One of my favorite micro-lessons in poetry begins with the "Mistakes Were Made" episode of This American Life and ends with emulation/parody poems written in the style of "This is Just to Say" by William Carlos Williams. The episode highlights the fact that the poem has rich anecdotal weight, a clear structure, and a satisfying #sorrynotsorry finish.
The episode features a dozen or so parody or spoof emulations of the original Williams poem. I point out to students the basic structure of the poem.
Stanza 1: The Sin -- The transgression, malfeasance, act, wronging
Stanza 2: The Deepening -- The context that makes the transgression even worse than first suspected
Stanza 3: The False Apology -- The #sorrynotsorry approach to acknowledging the sin but often through rationalization or downplaying
After the segment (Act II, "You're Willing to Sacrifice Our Love" starts at 49:43), I ask students to write one or two or three of these false apology paraody poems. Since the examples they hear are often darkly humorous, ironic, or otherwise heavy, many of the student pieces match.

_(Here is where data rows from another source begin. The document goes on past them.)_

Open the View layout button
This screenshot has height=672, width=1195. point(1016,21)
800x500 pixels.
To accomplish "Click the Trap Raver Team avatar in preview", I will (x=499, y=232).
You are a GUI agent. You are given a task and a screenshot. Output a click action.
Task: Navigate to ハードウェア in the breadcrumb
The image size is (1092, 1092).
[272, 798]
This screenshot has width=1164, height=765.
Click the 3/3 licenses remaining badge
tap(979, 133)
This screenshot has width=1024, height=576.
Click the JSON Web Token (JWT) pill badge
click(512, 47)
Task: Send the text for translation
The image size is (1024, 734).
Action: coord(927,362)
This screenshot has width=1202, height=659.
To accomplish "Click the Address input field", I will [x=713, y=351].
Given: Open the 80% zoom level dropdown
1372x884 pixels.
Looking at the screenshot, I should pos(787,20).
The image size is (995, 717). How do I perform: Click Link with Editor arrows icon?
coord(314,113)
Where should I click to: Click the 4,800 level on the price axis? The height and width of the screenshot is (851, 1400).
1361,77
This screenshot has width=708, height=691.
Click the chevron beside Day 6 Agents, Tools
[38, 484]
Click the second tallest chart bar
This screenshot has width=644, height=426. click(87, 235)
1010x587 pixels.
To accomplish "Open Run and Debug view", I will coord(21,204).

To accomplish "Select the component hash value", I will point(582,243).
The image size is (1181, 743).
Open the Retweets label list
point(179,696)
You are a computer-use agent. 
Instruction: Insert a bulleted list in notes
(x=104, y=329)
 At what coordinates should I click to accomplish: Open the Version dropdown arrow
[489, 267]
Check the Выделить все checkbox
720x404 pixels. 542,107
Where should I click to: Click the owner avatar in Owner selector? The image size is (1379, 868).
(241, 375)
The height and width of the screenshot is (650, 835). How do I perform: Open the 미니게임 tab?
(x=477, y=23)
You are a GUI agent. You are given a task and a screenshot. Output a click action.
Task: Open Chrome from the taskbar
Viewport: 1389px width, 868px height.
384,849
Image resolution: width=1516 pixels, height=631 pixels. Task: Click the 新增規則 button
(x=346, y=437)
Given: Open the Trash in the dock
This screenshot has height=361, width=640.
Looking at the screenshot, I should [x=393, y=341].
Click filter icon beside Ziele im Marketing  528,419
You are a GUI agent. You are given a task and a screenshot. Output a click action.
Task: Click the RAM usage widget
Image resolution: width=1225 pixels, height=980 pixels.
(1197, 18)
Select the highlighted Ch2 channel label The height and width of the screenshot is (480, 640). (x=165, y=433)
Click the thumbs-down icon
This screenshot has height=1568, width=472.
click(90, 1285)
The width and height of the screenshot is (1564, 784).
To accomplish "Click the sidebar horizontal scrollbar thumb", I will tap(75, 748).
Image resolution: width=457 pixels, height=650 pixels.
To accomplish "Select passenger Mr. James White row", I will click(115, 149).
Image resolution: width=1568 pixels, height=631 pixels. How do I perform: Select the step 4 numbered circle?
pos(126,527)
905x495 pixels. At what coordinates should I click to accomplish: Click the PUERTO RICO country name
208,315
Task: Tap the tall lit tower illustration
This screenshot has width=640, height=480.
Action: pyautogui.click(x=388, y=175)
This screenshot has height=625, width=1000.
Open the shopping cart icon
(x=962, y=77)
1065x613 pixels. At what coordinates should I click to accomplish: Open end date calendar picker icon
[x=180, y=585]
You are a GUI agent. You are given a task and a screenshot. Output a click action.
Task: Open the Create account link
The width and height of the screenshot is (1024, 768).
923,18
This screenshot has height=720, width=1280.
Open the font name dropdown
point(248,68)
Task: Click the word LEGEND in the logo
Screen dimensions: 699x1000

WARNING: Some of the poems by NPR correspondents engage adult themes and mature humor and may not be suitable for all student audiences.
After 5-8 minutes, I ask students to post one of their poems to a Padlet from a link in the daily plan. Now, they can see the poems of their peers, displayed like sticky notes, much in the same way William Carlos Williams purportedly left his "This is Just to Say" note for his wife in the kitchen. In Padlet, students can paste in their poem text or insert an image. Some students screenshot their work and modify it to look like a kitchen counter note.
As poems surface on the Padlet wall, students read each other's work and nominate the poems that should be read aloud. A benefit of Padlet over Google Docs in this case use is the form factor of the adjustable entries. Students can resize the boxes, and this encourages experiments in line breaks to increase readability. Teachers can move notes and prioritize certain poems as if rearranging stickies on a bulletin board.
I can see many applications for Padlet. Since it supports image upload, students could quickly share in bulletin board style art they made, photos they took, memes they generated, etc. The ability to rate/score comment on another student's work would improve the app.